- _What is expected_
Begin at the first line and stop after the line that has "click(574, 45)". Write those lines out again, requests included, shifting every coordinate in the answers by 77, and please leave the pictures out.

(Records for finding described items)

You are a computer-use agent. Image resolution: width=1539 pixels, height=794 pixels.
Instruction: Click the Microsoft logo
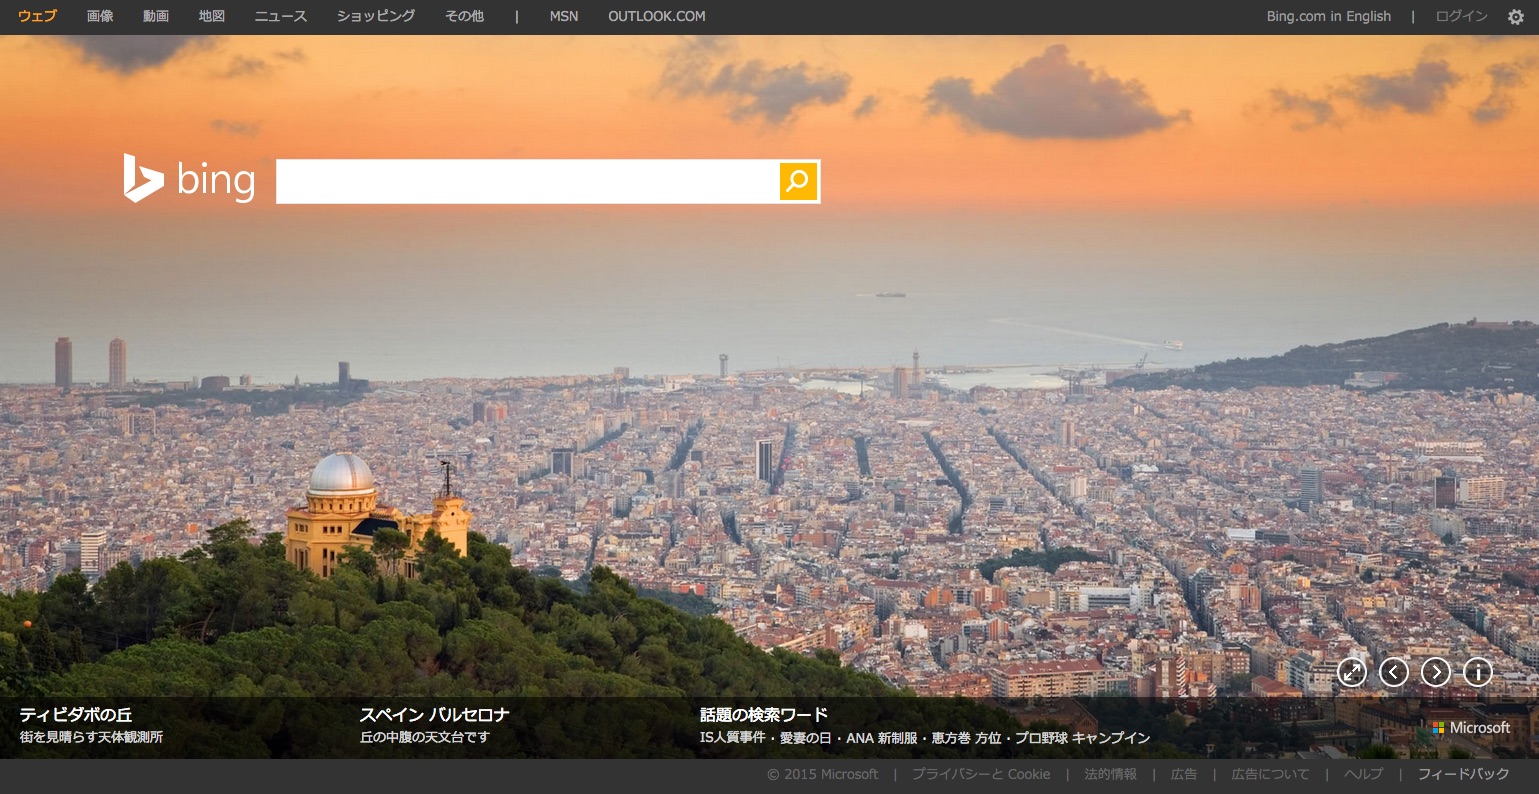point(1471,728)
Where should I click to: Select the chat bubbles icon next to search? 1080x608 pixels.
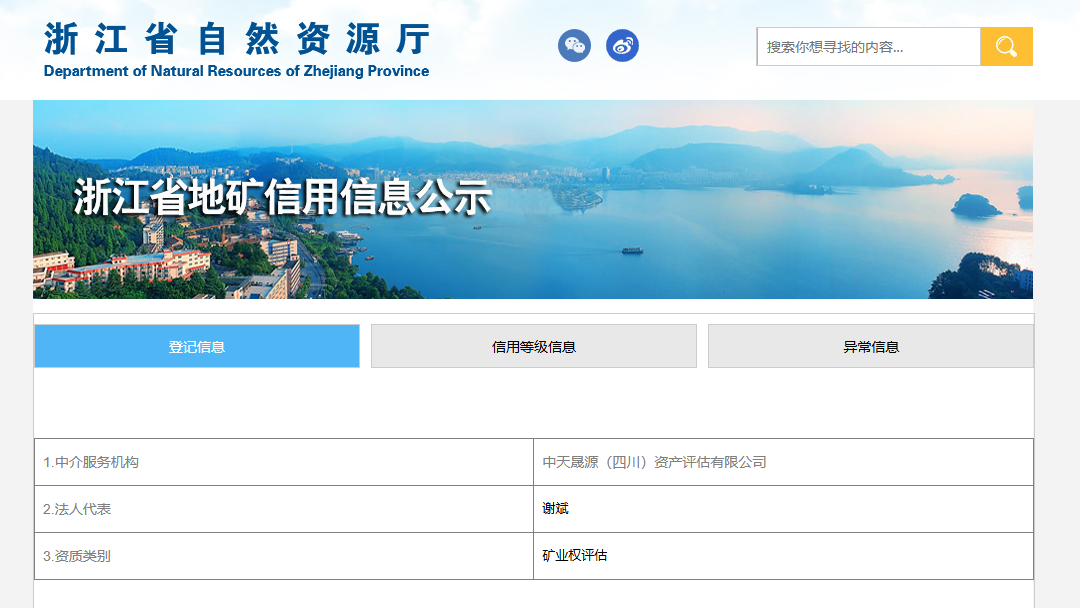click(574, 45)
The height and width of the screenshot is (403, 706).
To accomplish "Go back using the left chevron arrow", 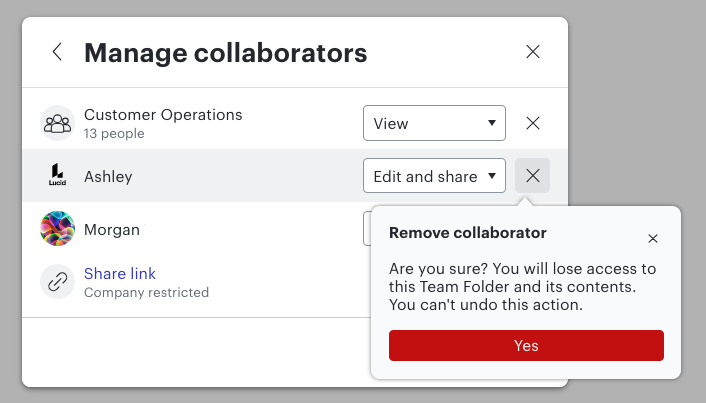I will click(x=57, y=52).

- _Written response_
You are a computer-use agent. Image resolution: width=1539 pixels, height=794 pixels.
Instruction: Click the Microsoft logo
point(1548,805)
Where should I click to: Select the chat bubbles icon next to search? 1080x608 pixels.
click(651, 122)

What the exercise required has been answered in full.